-- EXTRACTED DATA follows --

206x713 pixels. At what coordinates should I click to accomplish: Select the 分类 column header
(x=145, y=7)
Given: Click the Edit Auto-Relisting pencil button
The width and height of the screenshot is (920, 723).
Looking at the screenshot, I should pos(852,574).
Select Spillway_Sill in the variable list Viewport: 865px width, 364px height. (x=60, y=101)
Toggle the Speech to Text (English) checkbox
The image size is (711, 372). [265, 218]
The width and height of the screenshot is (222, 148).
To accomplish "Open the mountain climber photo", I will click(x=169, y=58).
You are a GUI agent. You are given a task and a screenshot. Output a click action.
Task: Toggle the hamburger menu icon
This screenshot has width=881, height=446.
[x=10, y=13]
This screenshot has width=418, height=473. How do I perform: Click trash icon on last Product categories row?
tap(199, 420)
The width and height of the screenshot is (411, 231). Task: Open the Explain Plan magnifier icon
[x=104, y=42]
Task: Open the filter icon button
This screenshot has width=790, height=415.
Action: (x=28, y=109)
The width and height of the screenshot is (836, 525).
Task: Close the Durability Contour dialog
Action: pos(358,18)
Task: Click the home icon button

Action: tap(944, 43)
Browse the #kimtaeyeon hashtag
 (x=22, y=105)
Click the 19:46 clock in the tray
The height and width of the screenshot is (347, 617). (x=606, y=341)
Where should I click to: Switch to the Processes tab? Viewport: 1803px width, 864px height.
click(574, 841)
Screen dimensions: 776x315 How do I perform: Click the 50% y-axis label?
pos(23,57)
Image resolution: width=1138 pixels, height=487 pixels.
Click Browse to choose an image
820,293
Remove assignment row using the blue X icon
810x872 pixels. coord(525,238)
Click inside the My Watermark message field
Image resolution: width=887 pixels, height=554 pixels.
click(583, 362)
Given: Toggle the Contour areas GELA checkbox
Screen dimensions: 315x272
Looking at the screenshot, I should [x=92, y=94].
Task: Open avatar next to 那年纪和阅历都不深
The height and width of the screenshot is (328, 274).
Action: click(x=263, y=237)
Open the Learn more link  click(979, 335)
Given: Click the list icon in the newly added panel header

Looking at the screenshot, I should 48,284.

-- EXTRACTED DATA concluded --

WHAT YOU NEED TO DO: Every record above must be printed again exactly as it stands.

COMPLETED TASK:
206x713 pixels. At what coordinates should I click to accomplish: Select the 分类 column header
(x=145, y=7)
Given: Click the Edit Auto-Relisting pencil button
The width and height of the screenshot is (920, 723).
Looking at the screenshot, I should pos(852,574).
Select Spillway_Sill in the variable list Viewport: 865px width, 364px height. (x=60, y=101)
Toggle the Speech to Text (English) checkbox
The image size is (711, 372). [265, 218]
The width and height of the screenshot is (222, 148).
To accomplish "Open the mountain climber photo", I will click(x=169, y=58).
You are a GUI agent. You are given a task and a screenshot. Output a click action.
Task: Toggle the hamburger menu icon
This screenshot has width=881, height=446.
[x=10, y=13]
This screenshot has width=418, height=473. How do I perform: Click trash icon on last Product categories row?
tap(199, 420)
The width and height of the screenshot is (411, 231). Task: Open the Explain Plan magnifier icon
[x=104, y=42]
Task: Open the filter icon button
This screenshot has width=790, height=415.
Action: (x=28, y=109)
The width and height of the screenshot is (836, 525).
Task: Close the Durability Contour dialog
Action: pos(358,18)
Task: Click the home icon button

Action: tap(944, 43)
Browse the #kimtaeyeon hashtag
 (x=22, y=105)
Click the 19:46 clock in the tray
The height and width of the screenshot is (347, 617). (x=606, y=341)
Where should I click to: Switch to the Processes tab? Viewport: 1803px width, 864px height.
click(574, 841)
Screen dimensions: 776x315 How do I perform: Click the 50% y-axis label?
pos(23,57)
Image resolution: width=1138 pixels, height=487 pixels.
Click Browse to choose an image
820,293
Remove assignment row using the blue X icon
810x872 pixels. coord(525,238)
Click inside the My Watermark message field
Image resolution: width=887 pixels, height=554 pixels.
click(583, 362)
Given: Toggle the Contour areas GELA checkbox
Screen dimensions: 315x272
Looking at the screenshot, I should [x=92, y=94].
Task: Open avatar next to 那年纪和阅历都不深
The height and width of the screenshot is (328, 274).
Action: click(x=263, y=237)
Open the Learn more link  click(979, 335)
Given: Click the list icon in the newly added panel header

Looking at the screenshot, I should 48,284.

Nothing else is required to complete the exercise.